[What this task involves] Reproduce the listing with every instance of "Image resolution" changed to "Screen resolution" and nothing else altered. Leave out the pictures.

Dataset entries
┏━━

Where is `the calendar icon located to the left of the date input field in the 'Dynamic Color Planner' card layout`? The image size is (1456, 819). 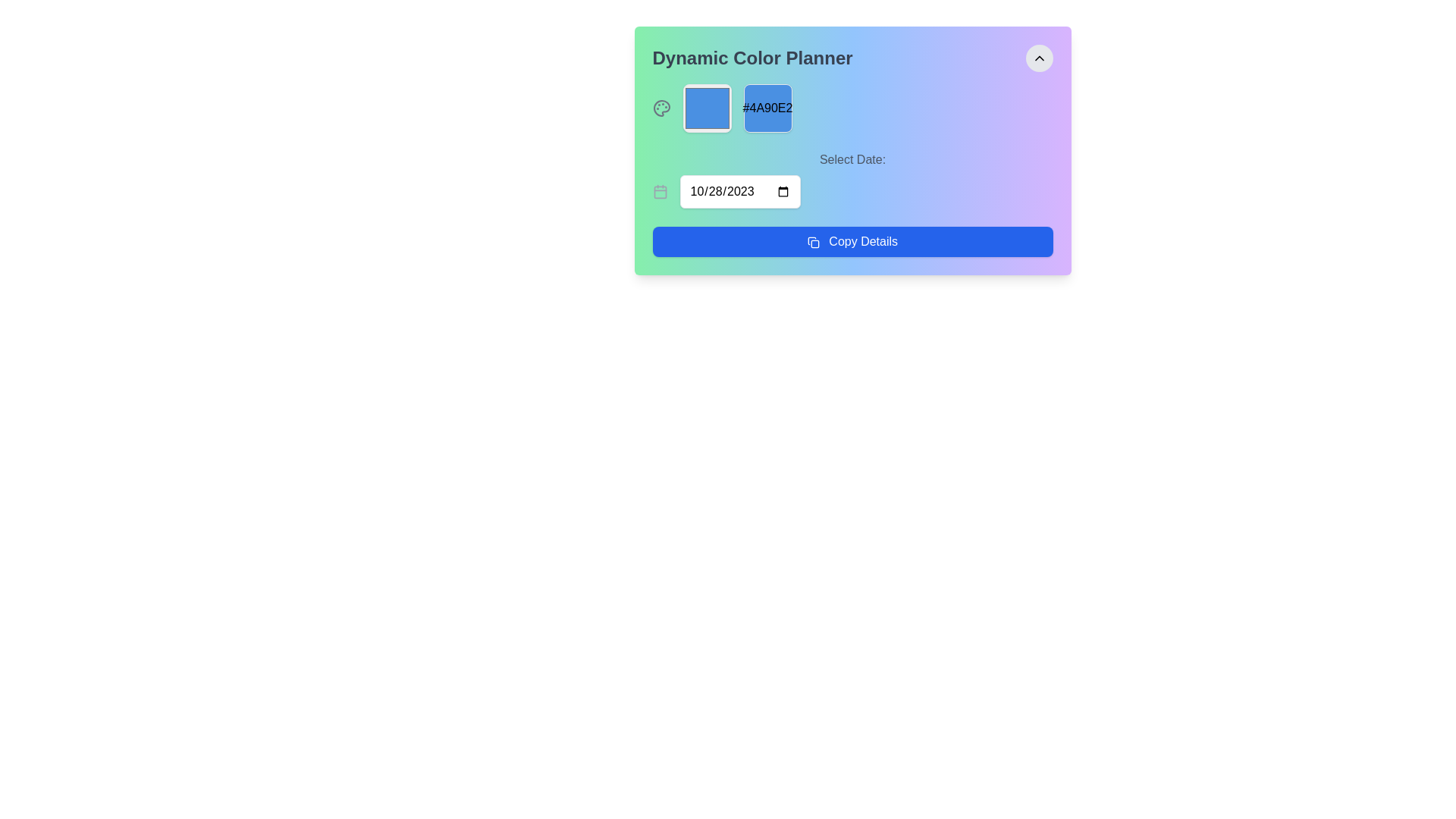
the calendar icon located to the left of the date input field in the 'Dynamic Color Planner' card layout is located at coordinates (660, 191).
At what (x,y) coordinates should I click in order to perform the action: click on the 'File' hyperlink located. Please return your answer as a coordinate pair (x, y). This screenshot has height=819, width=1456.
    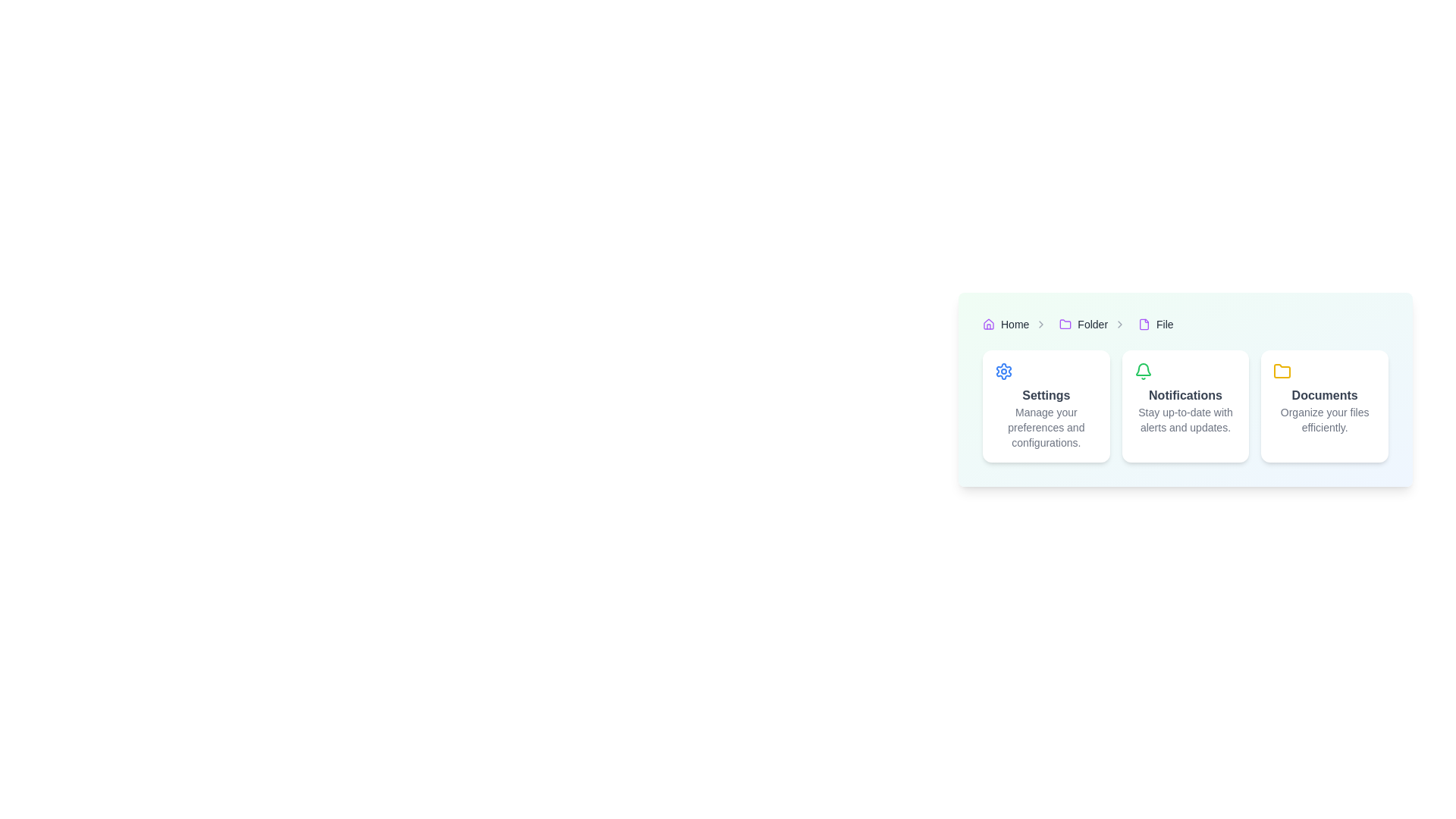
    Looking at the image, I should click on (1164, 324).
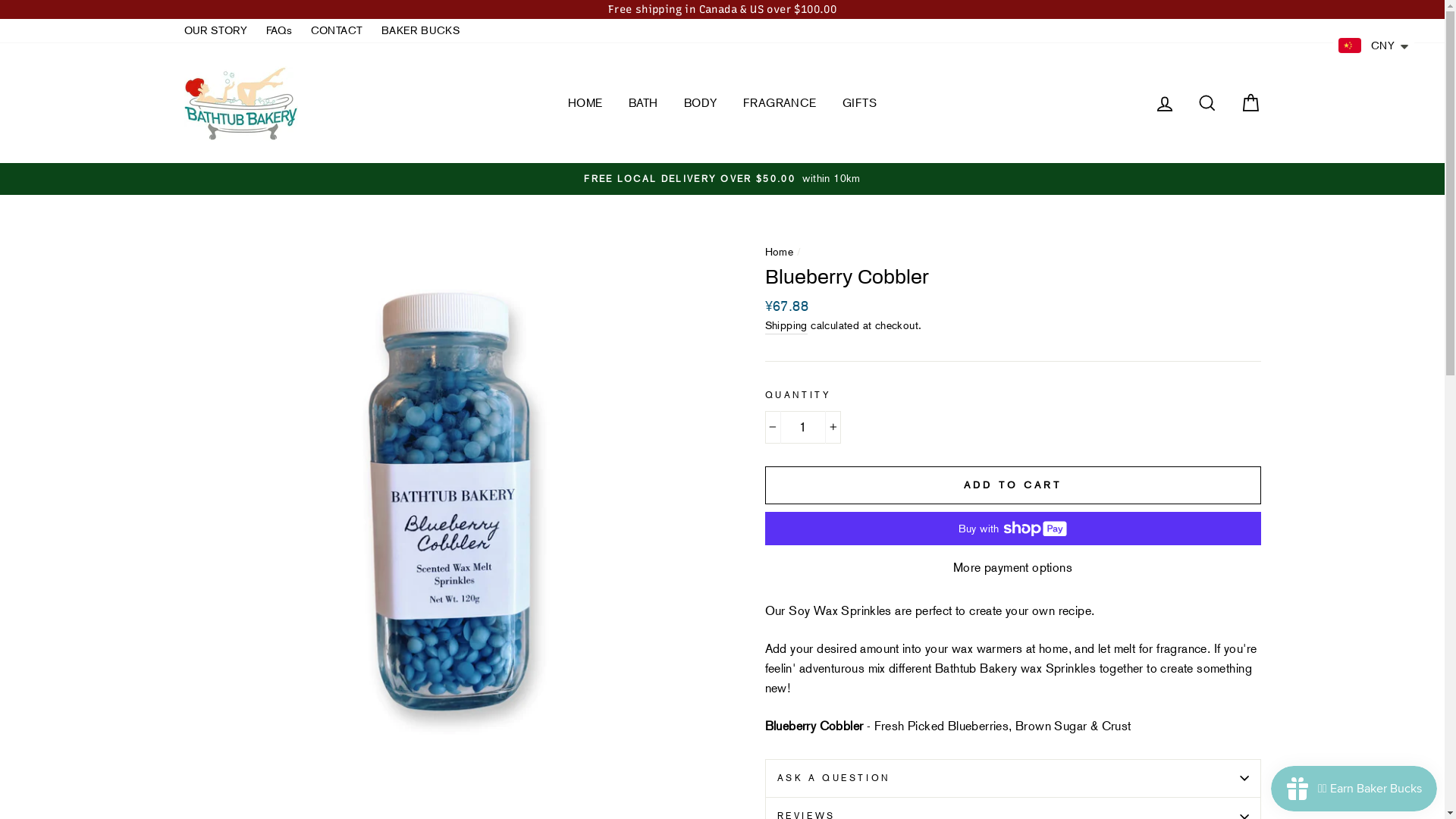 This screenshot has height=819, width=1456. What do you see at coordinates (1249, 102) in the screenshot?
I see `'Cart'` at bounding box center [1249, 102].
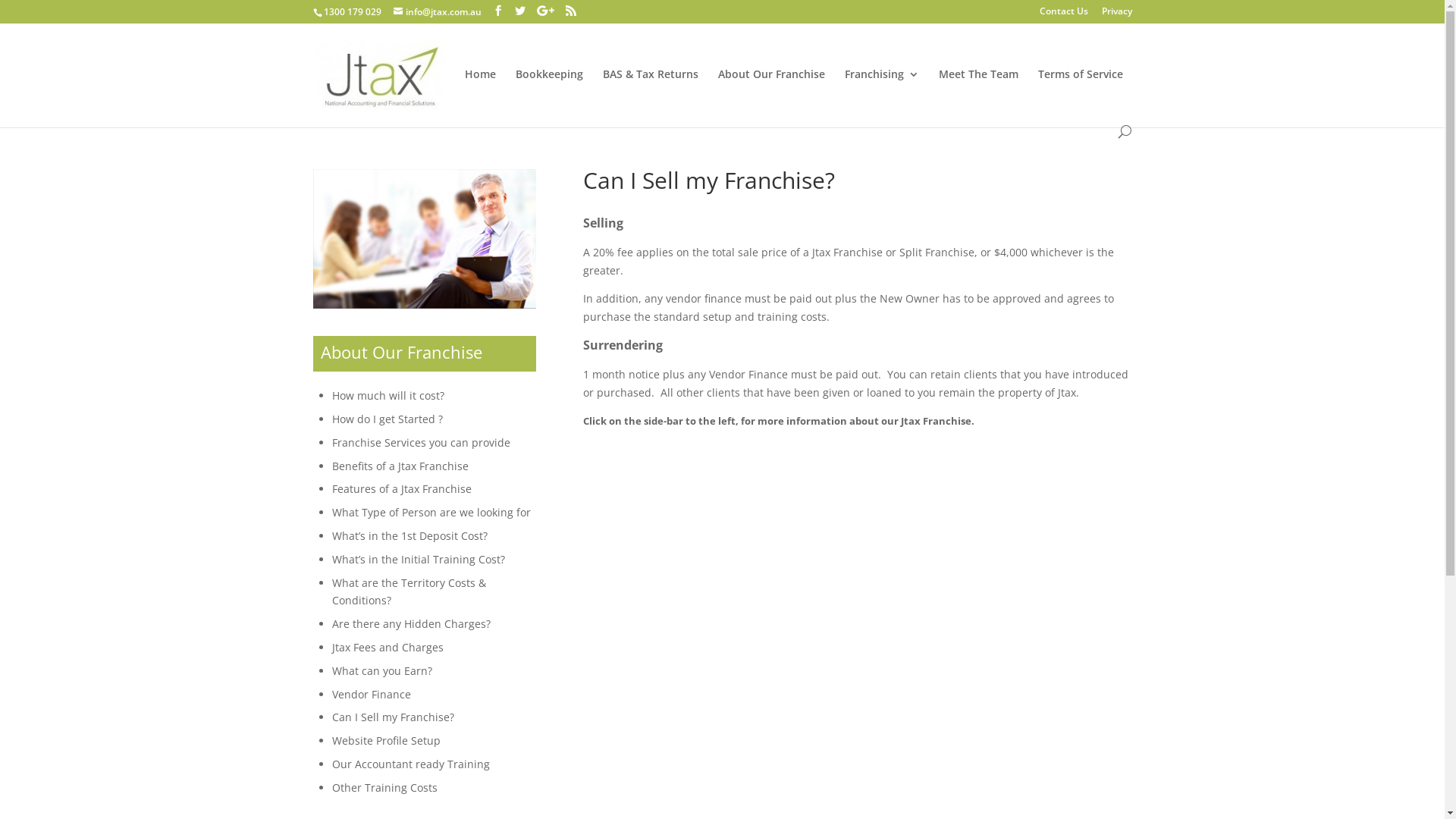  What do you see at coordinates (331, 419) in the screenshot?
I see `'How do I get Started ?'` at bounding box center [331, 419].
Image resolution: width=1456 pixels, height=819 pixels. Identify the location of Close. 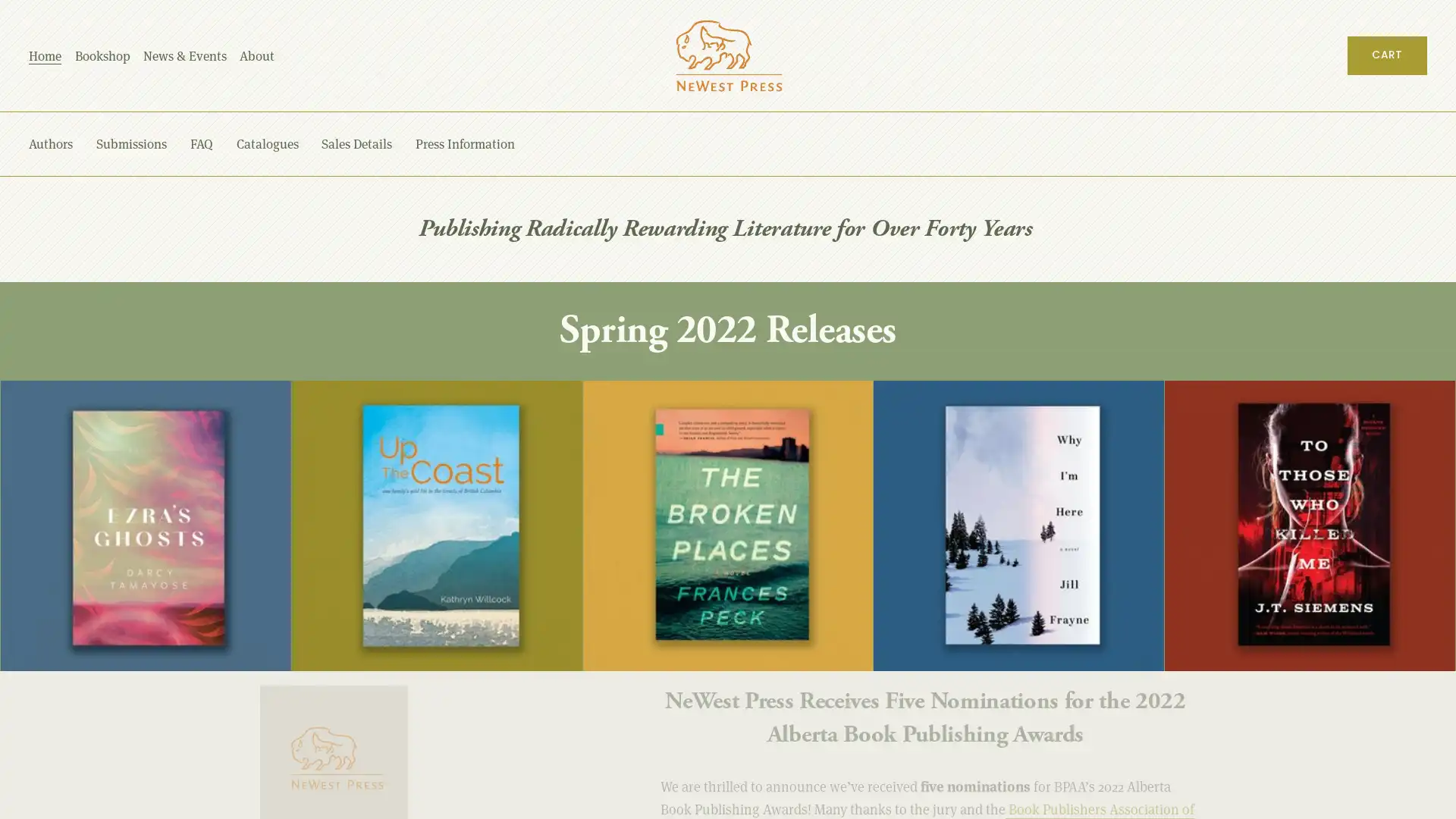
(1379, 416).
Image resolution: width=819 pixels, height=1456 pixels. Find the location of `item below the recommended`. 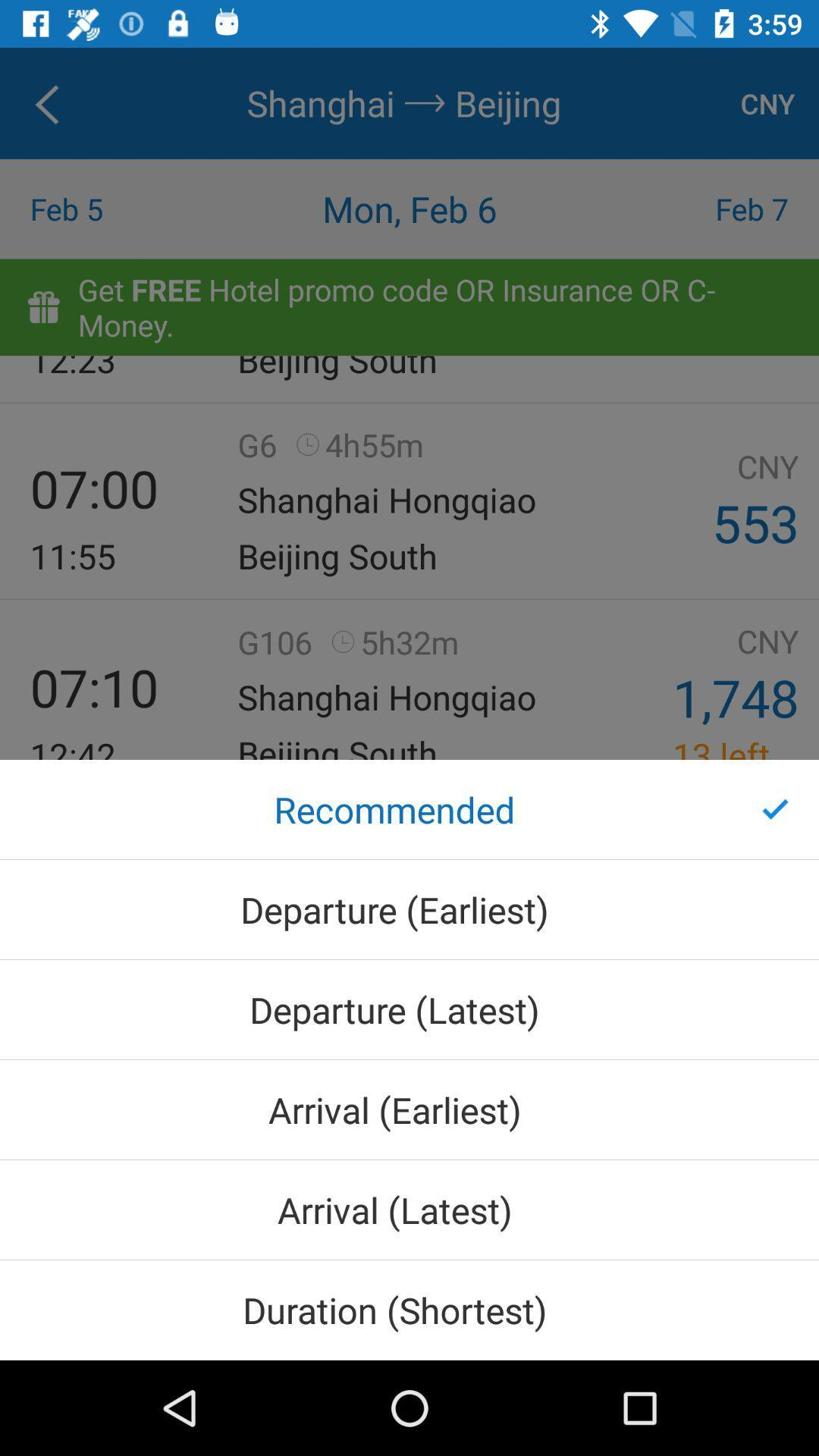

┗━━

[Final result]
Where is `the calendar icon located to the left of the date input field in the 'Dynamic Color Planner' card layout`? The image size is (1456, 819). 
the calendar icon located to the left of the date input field in the 'Dynamic Color Planner' card layout is located at coordinates (660, 191).
At what (x,y) coordinates should I click in order to perform the action: click on the 'File' hyperlink located. Please return your answer as a coordinate pair (x, y). This screenshot has height=819, width=1456.
    Looking at the image, I should click on (1164, 324).
 This screenshot has height=819, width=1456. What do you see at coordinates (1249, 102) in the screenshot?
I see `'Cart'` at bounding box center [1249, 102].
  What do you see at coordinates (331, 419) in the screenshot?
I see `'How do I get Started ?'` at bounding box center [331, 419].
Screen resolution: width=1456 pixels, height=819 pixels. Identify the location of Close. 
(1379, 416).
Screen resolution: width=819 pixels, height=1456 pixels. Find the location of `item below the recommended`. 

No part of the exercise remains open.